Paper Trading Needed a Memory — Hermes on the VPS
Nightly meta-agent for Belfort — trade review, bounded env patches, agent KB updates, and SFT export on the Hostinger VPS.
- trading
- vps
- hermes
- systemd
- homelab
My Belfort trading stack runs on a Hostinger VPS against Alpaca paper. For two months it executed ticks, logged JSONL, and forgot everything by morning. Coaches wrote reports. Nothing fed back into prompts unless I manually edited .env in Cursor at 11 PM. That doesn’t scale — and it’s why paper P&L stalled around −4.8% while the bots looked busy.
This is the sequel to Paper Trading on a VPS: Discipline Over Dopamine — same Hostinger box, same “train local, loop remote” rule, but now the loop remembers.
Yesterday’s push to VPS_Agent adds Hermes — a nightly meta-agent that reviews trades, updates agent knowledge bases, patches bounded config keys, and exports SFT training data. AI-assisted architecture, human-verified guardrails.
Three phases in one repo pull
Phase 1 (May–Jun): Equity dual-policy — PPO + LLM ensemble on SPY, QQQ, TSLA, NVDA, AAPL, MSFT, AMD. Peak paper equity hit +$5,955 (+6%) on May 29. Then TSLA concentration, ENSEMBLE_MODE=agree blocking 65% of ticks, and OpenRouter 429s crashed entire decision loops.

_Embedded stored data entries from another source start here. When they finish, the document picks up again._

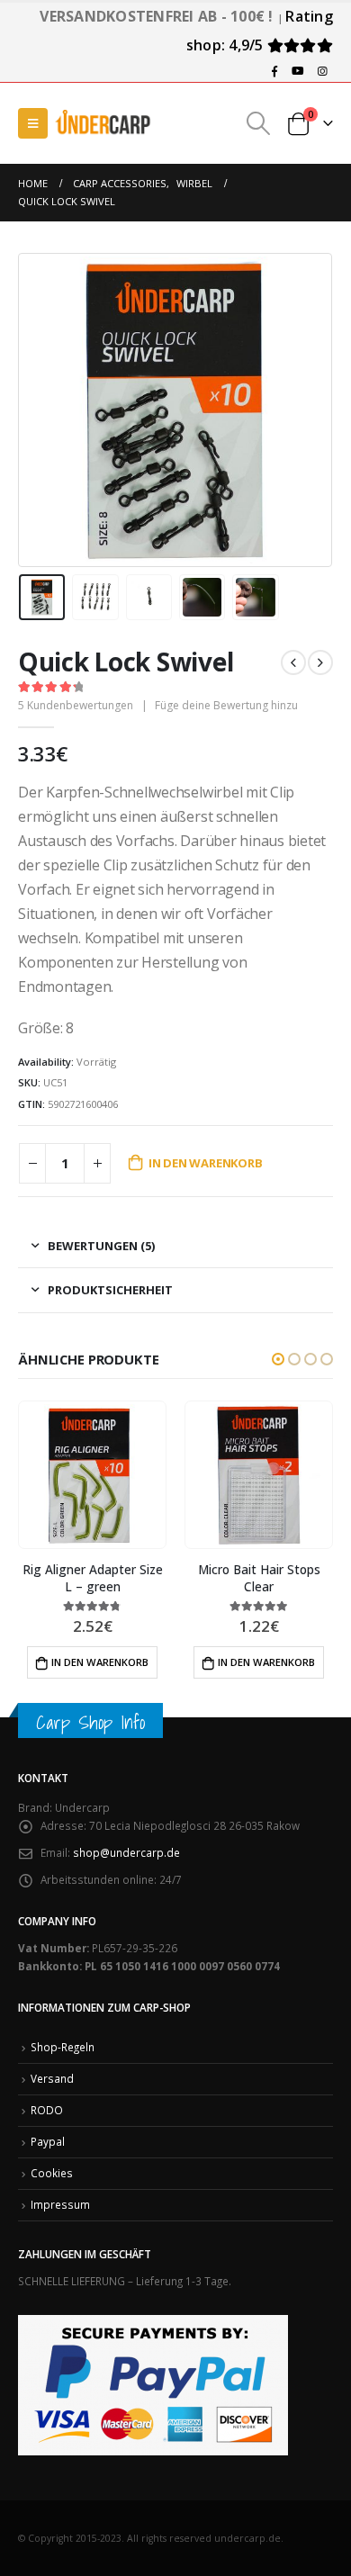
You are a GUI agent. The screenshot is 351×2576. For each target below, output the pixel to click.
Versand (52, 2078)
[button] (278, 1359)
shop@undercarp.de (126, 1852)
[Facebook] (274, 71)
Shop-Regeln (62, 2047)
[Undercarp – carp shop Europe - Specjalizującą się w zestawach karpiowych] (103, 123)
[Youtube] (298, 71)
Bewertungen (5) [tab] (101, 1246)
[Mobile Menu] (33, 123)
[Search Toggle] (259, 123)
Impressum (60, 2204)
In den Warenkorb (205, 1163)
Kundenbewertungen (75, 705)
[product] (92, 1474)
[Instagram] (322, 71)
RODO (47, 2110)
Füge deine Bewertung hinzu (226, 705)
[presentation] (40, 409)
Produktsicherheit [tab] (110, 1290)
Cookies (52, 2173)
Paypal (48, 2141)
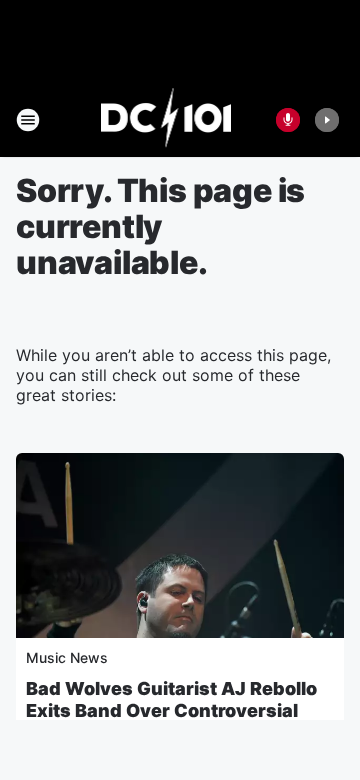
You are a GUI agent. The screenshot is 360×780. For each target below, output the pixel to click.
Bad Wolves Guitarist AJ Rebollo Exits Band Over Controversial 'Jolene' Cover (171, 710)
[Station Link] (166, 120)
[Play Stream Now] (327, 120)
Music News (67, 657)
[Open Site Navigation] (28, 120)
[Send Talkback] (288, 120)
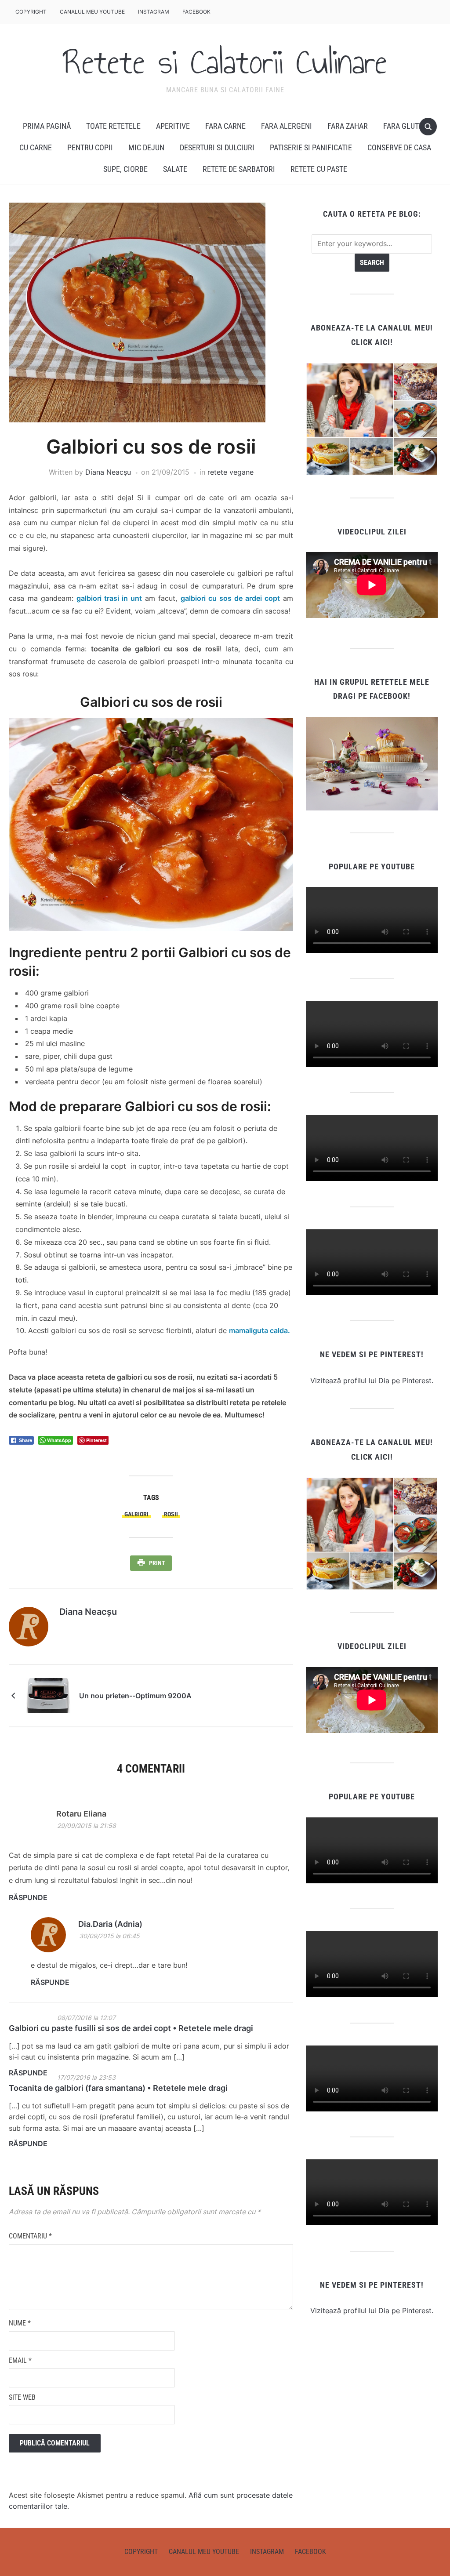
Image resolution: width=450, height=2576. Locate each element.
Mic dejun (146, 147)
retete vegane (230, 472)
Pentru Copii (90, 147)
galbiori (136, 1514)
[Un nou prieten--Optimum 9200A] (48, 1694)
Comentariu (30, 2236)
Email (20, 2360)
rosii (171, 1514)
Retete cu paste (318, 169)
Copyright (31, 11)
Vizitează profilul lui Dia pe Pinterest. (371, 1380)
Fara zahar (347, 126)
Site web (22, 2397)
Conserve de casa (399, 147)
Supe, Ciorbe (125, 169)
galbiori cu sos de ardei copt (230, 598)
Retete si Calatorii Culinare (225, 62)
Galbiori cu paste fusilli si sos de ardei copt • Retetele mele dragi (131, 2028)
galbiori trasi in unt (109, 598)
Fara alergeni (286, 126)
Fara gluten (405, 126)
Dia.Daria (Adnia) (110, 1924)
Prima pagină (47, 126)
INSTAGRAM (153, 11)
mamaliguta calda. (259, 1330)
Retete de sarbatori (239, 169)
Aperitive (173, 126)
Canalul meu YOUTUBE (92, 11)
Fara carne (225, 126)
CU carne (35, 147)
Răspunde (28, 1897)
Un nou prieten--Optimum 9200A (135, 1695)
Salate (175, 169)
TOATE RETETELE (113, 126)
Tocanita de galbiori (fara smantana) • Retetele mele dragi (118, 2088)
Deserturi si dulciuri (217, 147)
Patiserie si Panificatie (311, 147)
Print (157, 1562)
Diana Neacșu (108, 472)
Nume (20, 2323)
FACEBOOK (196, 11)
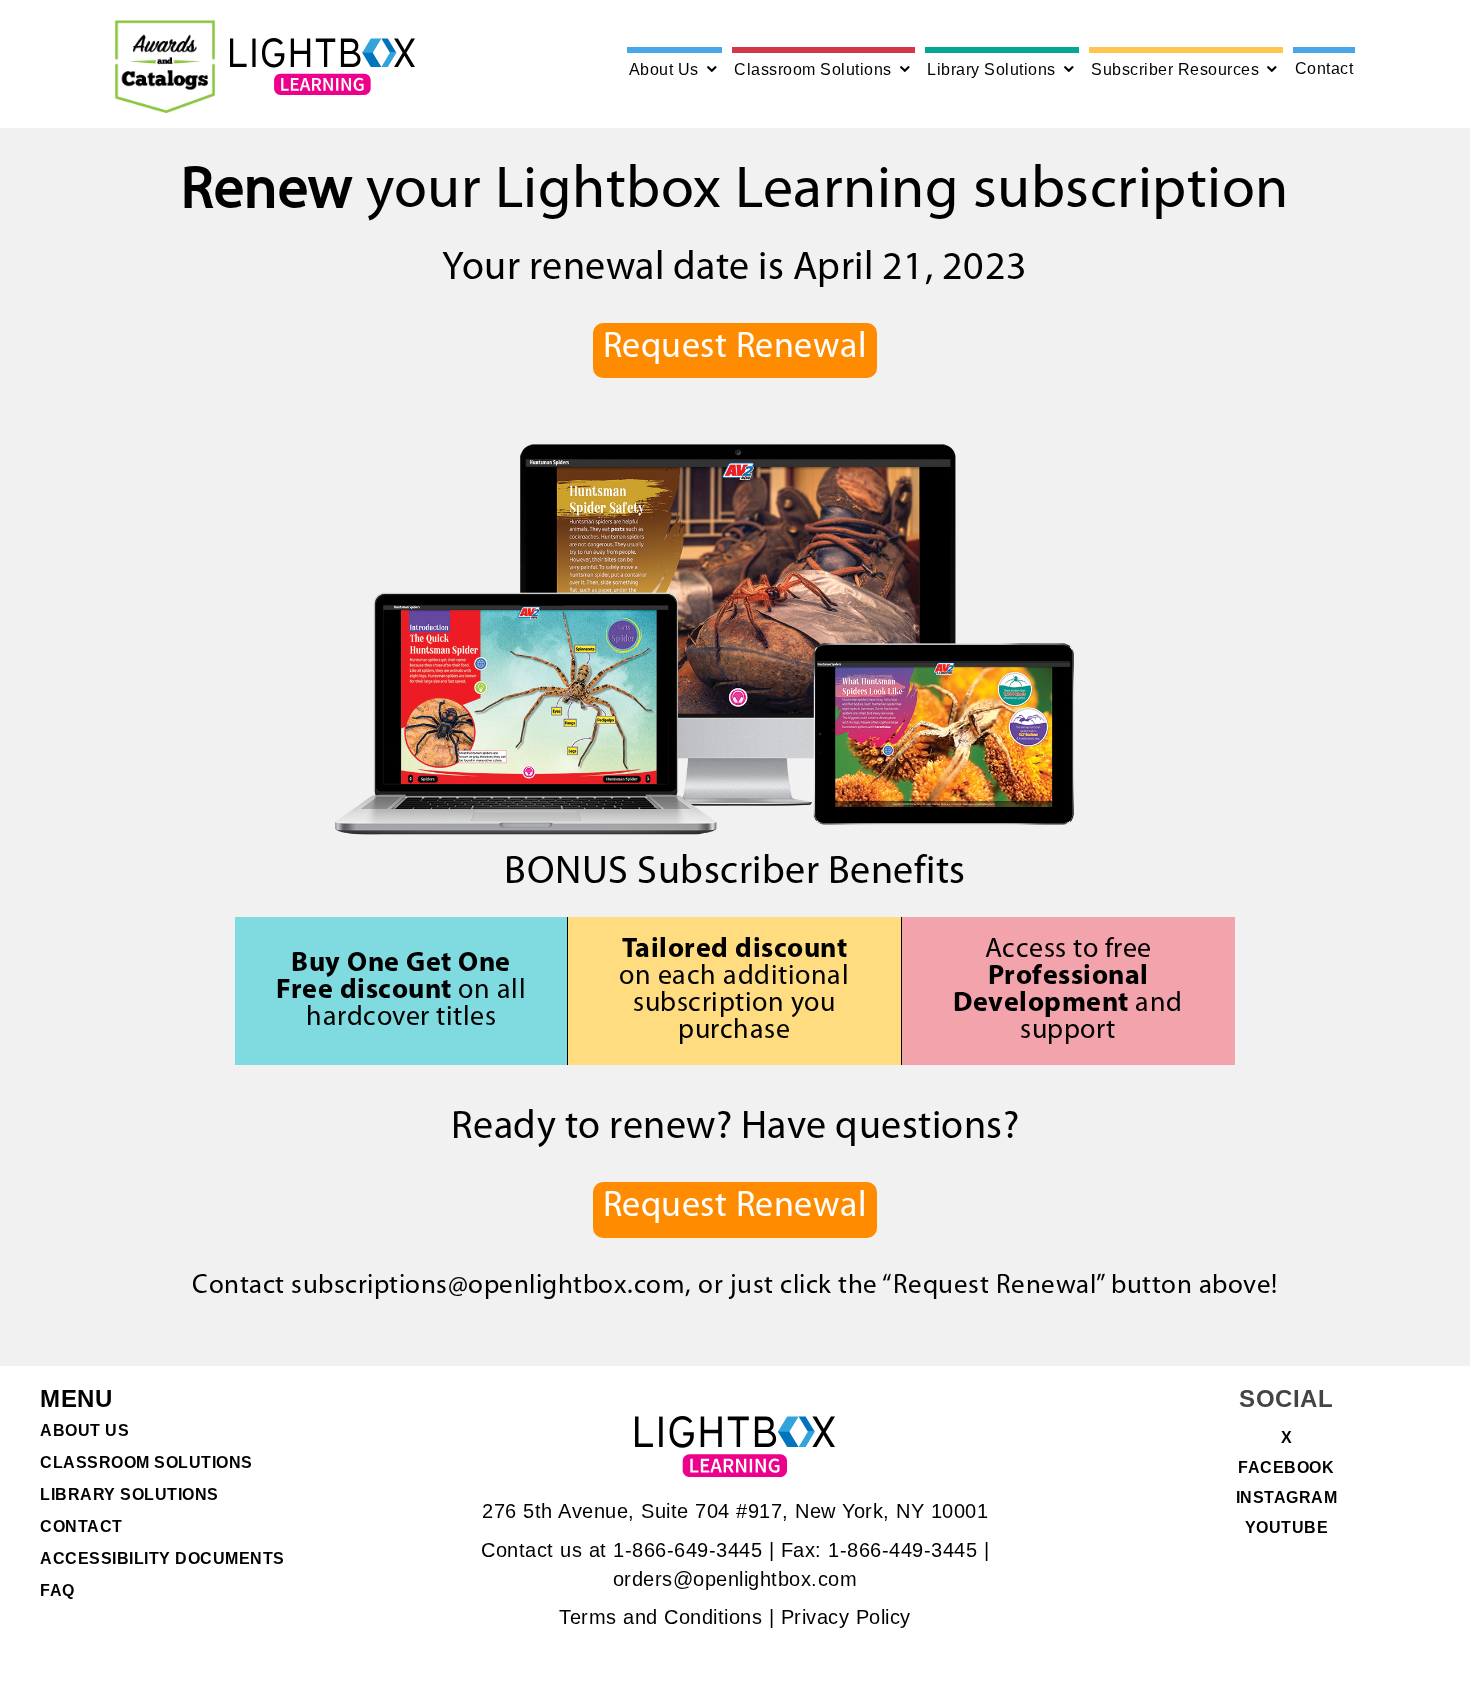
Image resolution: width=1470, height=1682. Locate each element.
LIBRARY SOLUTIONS (129, 1495)
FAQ (57, 1591)
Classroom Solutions (813, 69)
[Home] (322, 66)
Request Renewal (735, 348)
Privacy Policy (846, 1617)
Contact (1324, 68)
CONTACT (81, 1527)
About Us (664, 69)
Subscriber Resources (1175, 69)
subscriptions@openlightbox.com (488, 1286)
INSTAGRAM (1287, 1498)
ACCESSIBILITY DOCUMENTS (162, 1559)
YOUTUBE (1287, 1528)
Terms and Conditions (660, 1617)
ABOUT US (84, 1431)
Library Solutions (991, 69)
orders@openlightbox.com (735, 1579)
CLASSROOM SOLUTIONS (146, 1463)
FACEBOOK (1286, 1468)
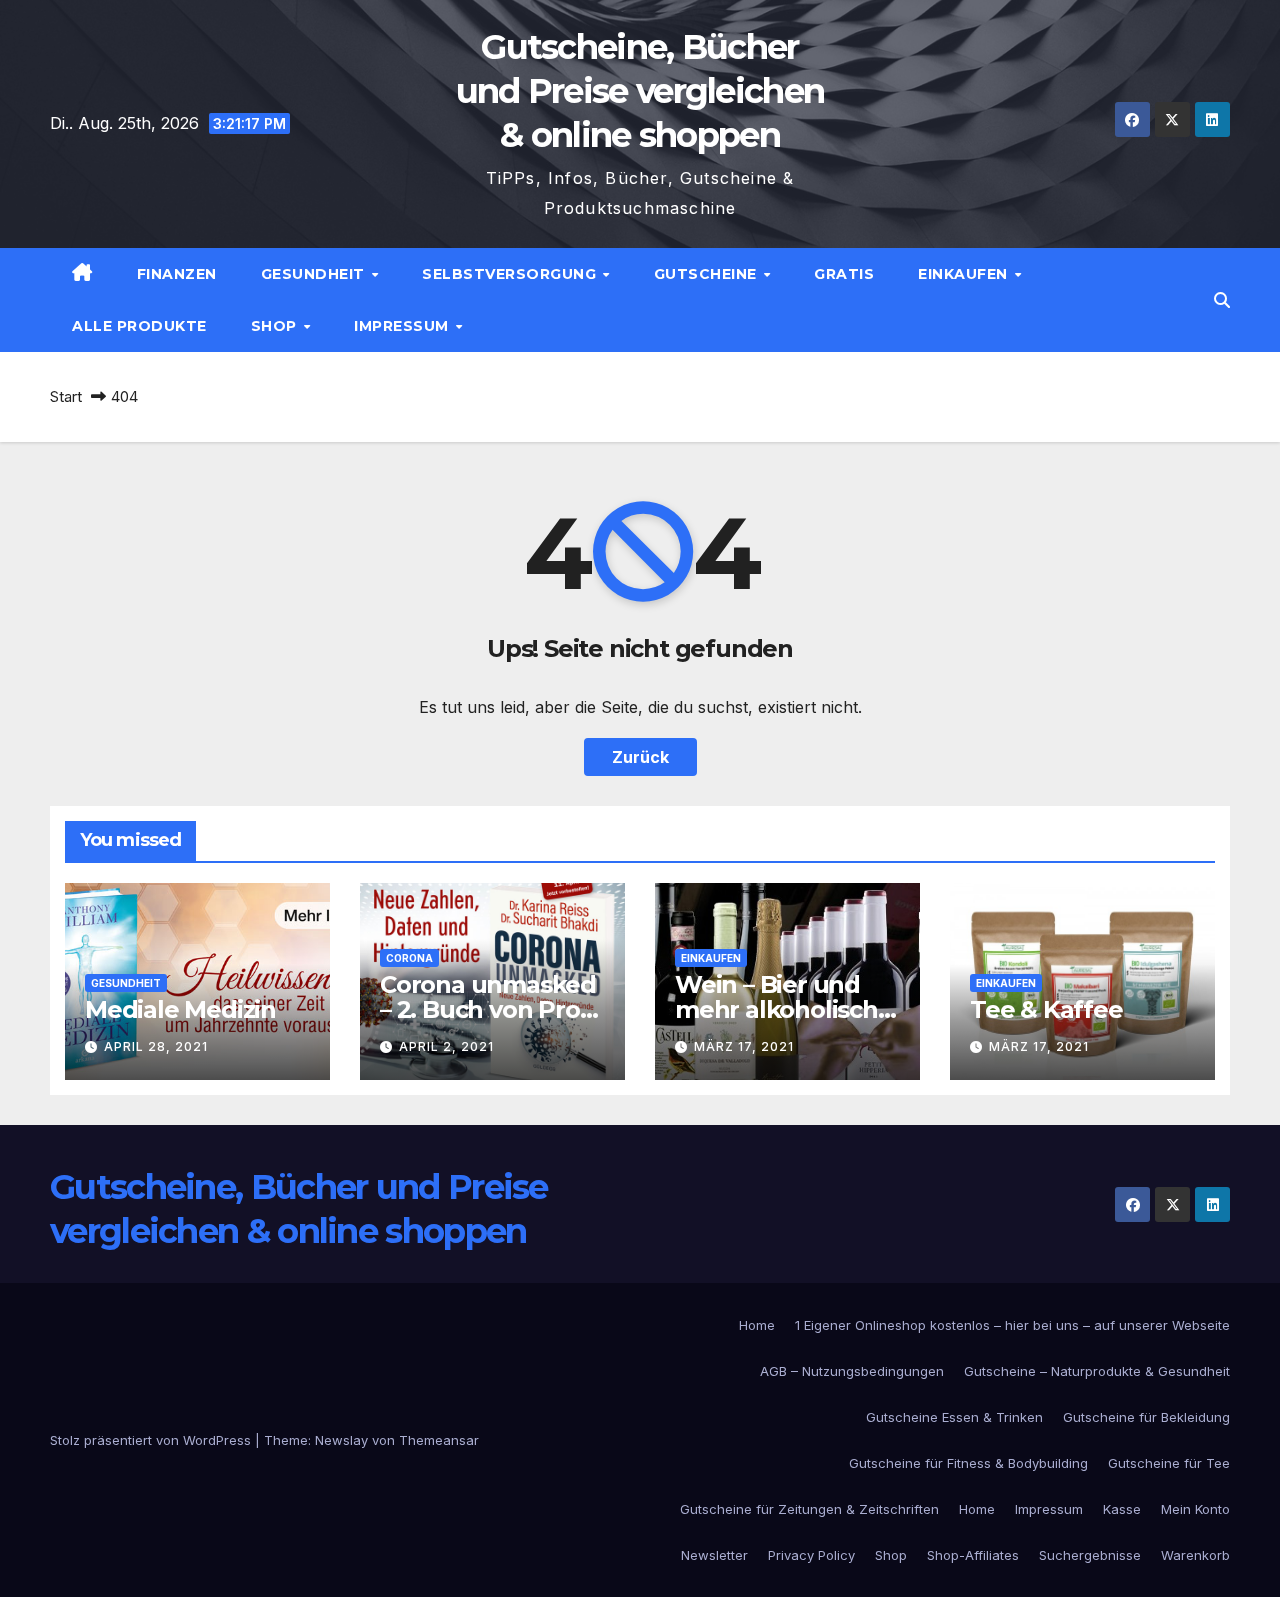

Phase 2 (Jun 11+): Pivot to SPY/QQQ options only via bot_options.py. LLM picks direction, structure (calls, puts, debit spreads), expiration (0DTE to weekly). Code enforces hard stops (−20% on premium), position caps (10% per trade, 30% deployed), and 15-second decision latency budgets. PPO is off for this phase — the LLM is the reasoning layer, not a gate.
Phase 3 (Jun 24): Hermes closes the learning loop.
What Hermes actually does
Hermes (scripts/hermes.py) runs on a systemd timer — belfort-coach.timer at ~22:15 UTC weekdays. It uses DeepSeek locally (HERMES_LLM_BACKEND=deepseek_local) and operates in three tiers:
| Tier | Capability | Auto? |
|---|---|---|
| 1 | Trade review, counterfactual stats, lessons → agent KB | Yes |
| 2 | Bounded .env patches + backup + rollback | Yes (HERMES_AUTO_APPLY=true) |
| 3 | Strategy rethink, training_focus, SFT JSONL export | Yes (HERMES_TRAIN_EXPORT=true) |
First VPS run on Jun 24: momentum filter had skipped 9 ticks on NVDA, AMD, TSLA, IWM. Red day at −2.64% — Hermes blocked loosening and tightened OPTIONS_MOMENTUM_M5_PCT (0.3→0.35) and BURRY_MIN_BEAR_SCORE (3→4). Exported 11 options + 2 burry examples to logs/hermes/training/ for weekend SFT on the MSI.
We also added belfort-hermes-hourly.timer — intraday KB updates during RTH without touching env or SFT. Nightly Hermes still owns the full strategy pass.
Bullpen agents and MSI training
The pull wasn’t just Hermes. New agents joined the bullpen:
bot_options.py— SPY/QQQ options with Alpaca chain integrationbot_bear.py(Burry) — bearish pattern scoring with its own KB- Agent KB system —
agent_kb.py, per-agent JSON (options_kb.json,belfort_kb.json, etc.), human-readable mirrors in.agents/KB/ - MSI overnight pipeline —
overnight-train.ps1,sync-datalake-from-nobara.ps1,docs/MSI_TRAINING_ARCHITECTURE.mdfor training on the swarm worker while the VPS trades
Pull lessons to your PC with pull-agent-kb.ps1. Push back after MSI fine-tune with push-agent-kb.ps1. Rollback bad env patches: scripts/hermes_rollback.py --list.
Pairs with dual-GPU Ollama on Nobara for local fine-tune — VPS trades, MSI learns, hub orchestrates.
What I’d do differently
I should have built Hermes before Phase 2. We pivoted to options with fresh guardrails but no memory — the same mistake as Phase 1. Letting an LLM auto-apply env patches scared me until we added allowlists, max 3 patches per run, red-day blocks on loosening, and deterministic rollback. That constraint design took longer than the DeepSeek integration.
Next step: weekend SFT on exported Hermes JSONL, deploy weights to Ollama on the MSI, and watch whether Burry’s tightened bear score actually reduces junk entries. Paper trading is discipline over dopamine — Hermes is how the stack remembers that lesson without me re-reading logs at midnight.